Like a cashier’s check, a money order is a form of paper payment and an acceptable alternative to paying a bill or debt with cash or a check. You can purchase a money order with cash, traveler’s checks, and a credit or debit card. Since a money order is prepaid, unlike a regular check, a money order can’t bounce.
A money order has empty spaces where you’ll need to fill out certain information, similar to writing out a check. Besides the amount being paid and the date the money order is issued, you’ll need to fill out your name and address as well as who is the payee, and then sign your name. In the memo line, you can fill in the reason for payment.
There may be limits on the amount of the money order that’s possible. For example, at a United States post office, a single money order can be no more than $1,000.
You’ll also get a receipt when you purchase a money order which is important to keep safe. With a receipt, you can track your money order and, if the payment is lost or stolen, use it to attempt to recover the funds.

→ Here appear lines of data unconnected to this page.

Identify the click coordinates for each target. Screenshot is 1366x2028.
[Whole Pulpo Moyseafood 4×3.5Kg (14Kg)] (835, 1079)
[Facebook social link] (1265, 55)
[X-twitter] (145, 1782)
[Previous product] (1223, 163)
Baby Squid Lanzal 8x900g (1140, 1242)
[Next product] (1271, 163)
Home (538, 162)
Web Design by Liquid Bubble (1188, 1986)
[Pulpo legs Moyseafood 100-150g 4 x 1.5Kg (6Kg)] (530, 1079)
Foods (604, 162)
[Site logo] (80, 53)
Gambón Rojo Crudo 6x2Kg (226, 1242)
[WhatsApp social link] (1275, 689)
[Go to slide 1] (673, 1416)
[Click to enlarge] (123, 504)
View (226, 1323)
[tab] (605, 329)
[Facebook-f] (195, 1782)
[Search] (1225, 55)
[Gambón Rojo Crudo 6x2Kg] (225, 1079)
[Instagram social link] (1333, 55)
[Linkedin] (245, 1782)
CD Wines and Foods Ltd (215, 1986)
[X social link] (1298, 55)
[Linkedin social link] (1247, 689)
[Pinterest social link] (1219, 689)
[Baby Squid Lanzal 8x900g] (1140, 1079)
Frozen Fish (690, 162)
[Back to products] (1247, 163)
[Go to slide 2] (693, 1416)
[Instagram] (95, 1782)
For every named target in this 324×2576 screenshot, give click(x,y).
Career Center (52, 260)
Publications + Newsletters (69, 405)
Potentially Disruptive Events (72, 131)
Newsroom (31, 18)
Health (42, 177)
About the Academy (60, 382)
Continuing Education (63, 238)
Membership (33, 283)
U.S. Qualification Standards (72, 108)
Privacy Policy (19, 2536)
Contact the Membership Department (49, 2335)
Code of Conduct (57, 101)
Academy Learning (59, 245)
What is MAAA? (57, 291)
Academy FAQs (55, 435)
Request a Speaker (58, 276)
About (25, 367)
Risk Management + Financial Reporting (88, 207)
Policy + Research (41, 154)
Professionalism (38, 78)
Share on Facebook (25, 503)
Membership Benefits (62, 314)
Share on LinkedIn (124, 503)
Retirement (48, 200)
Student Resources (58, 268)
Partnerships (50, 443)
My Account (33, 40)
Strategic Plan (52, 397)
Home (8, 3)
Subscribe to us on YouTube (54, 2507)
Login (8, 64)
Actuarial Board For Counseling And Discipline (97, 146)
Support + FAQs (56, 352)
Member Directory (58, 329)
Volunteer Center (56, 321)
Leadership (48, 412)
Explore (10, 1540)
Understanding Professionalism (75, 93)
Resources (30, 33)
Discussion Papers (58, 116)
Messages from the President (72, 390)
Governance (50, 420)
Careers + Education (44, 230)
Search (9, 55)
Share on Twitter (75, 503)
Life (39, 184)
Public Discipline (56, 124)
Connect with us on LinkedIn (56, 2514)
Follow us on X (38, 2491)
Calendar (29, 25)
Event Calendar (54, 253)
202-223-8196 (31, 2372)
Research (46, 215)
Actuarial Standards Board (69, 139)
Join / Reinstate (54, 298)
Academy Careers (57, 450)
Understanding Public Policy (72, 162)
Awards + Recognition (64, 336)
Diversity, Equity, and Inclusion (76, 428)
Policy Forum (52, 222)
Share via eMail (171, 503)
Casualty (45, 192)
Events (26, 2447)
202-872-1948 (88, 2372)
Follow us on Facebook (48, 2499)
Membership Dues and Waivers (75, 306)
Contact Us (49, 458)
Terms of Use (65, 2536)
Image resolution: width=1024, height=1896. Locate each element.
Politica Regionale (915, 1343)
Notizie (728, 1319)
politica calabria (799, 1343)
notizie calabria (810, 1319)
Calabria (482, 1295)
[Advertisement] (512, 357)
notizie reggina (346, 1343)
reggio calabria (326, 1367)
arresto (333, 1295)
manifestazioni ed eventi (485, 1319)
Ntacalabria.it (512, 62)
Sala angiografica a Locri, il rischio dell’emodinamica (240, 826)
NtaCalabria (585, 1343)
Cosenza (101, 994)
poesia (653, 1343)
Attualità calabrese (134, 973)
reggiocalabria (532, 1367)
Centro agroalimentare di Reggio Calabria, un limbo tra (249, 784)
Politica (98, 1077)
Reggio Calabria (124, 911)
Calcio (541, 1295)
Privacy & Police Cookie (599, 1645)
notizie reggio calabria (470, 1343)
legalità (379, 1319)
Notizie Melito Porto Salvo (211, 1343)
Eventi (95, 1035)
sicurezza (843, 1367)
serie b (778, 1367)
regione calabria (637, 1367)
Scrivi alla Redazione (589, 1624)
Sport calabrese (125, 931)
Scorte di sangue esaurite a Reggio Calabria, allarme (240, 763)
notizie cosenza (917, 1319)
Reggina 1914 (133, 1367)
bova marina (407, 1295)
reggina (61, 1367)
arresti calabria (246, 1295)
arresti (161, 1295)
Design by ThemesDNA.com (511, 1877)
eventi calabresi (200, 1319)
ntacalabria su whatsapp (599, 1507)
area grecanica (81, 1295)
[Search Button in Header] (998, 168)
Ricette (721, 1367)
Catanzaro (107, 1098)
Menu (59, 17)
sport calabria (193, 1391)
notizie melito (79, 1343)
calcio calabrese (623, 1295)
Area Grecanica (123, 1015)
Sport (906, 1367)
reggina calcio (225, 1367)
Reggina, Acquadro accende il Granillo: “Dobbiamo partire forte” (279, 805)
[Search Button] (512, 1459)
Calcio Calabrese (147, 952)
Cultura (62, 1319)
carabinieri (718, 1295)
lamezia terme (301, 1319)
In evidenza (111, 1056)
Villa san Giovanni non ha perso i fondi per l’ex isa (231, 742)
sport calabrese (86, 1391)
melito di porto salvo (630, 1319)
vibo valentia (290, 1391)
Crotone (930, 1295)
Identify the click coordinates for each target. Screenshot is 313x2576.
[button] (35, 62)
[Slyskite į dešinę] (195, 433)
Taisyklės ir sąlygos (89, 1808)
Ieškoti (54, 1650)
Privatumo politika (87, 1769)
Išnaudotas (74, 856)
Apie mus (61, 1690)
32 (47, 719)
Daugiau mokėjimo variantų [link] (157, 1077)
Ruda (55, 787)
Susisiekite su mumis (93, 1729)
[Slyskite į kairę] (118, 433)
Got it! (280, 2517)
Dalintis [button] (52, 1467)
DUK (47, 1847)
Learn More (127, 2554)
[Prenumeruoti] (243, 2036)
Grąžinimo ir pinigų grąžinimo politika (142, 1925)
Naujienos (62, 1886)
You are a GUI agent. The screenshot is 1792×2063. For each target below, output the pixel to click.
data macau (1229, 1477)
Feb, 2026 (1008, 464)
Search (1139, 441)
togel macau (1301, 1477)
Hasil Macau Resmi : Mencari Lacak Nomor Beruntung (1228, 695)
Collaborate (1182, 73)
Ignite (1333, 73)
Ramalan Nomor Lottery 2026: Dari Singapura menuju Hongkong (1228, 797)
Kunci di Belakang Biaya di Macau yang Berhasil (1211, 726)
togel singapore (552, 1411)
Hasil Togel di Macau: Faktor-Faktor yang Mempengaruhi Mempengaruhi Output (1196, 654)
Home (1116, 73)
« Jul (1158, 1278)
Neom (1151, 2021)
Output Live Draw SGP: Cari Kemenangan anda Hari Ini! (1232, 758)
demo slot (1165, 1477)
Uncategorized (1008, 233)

Money orders can be obtained at a number of different places, including post offices, Western Union and similar retail businesses, check-cashing outlets, financial institutions, supermarkets, and convenience stores. Along with paying the face value of the money order, you’ll also have to pay a fee. The amount depends on such specifics as where you obtain the money order, but typically fees don’t exceed $10.
People who want to cash a money order can generally do so at the same places you purchase one. Unless you deposit it into a bank account, be aware that you may be charged a small fee for cashing the money order.
Money Order vs. Cashier’s Check
While both money orders and cashier’s checks are similar in some ways, there are also distinctions between the two. Here’s how the two compare.
Both money orders and cashier’s checks are forms of payment that can be used instead of cash or a personal check. Because these are both completely prepaid, a person can cash or deposit a money order and a cashier’s check without worry that either will be declined or returned for insufficient funds.
Money orders and cashier’s checks share the following features:
• Can both be purchased at a bank or credit union.
• Prepaid so funds are guaranteed.
• Provide more privacy for the payer because neither contain a checking account number.
• Each typically comes with fees.
• Allow you to trace or track payments.
Now, consider the ways in which they differ:
• Cashier’s checks may be available in large sums, while money orders often have limits.
• Money orders can typically be obtained at more locations than cashier’s checks.
• Cashier’s checks are guaranteed by the financial institution that issued them; money orders are paid for with cash. Or you could use a debit card, a credit card, or similar payment method.
• Money orders must usually be purchased in person.
• The fees on money orders may be lower.
Differences Between a Money Order and a Cashier’s Check
Here, how money orders and cashier’s checks compare in chart form.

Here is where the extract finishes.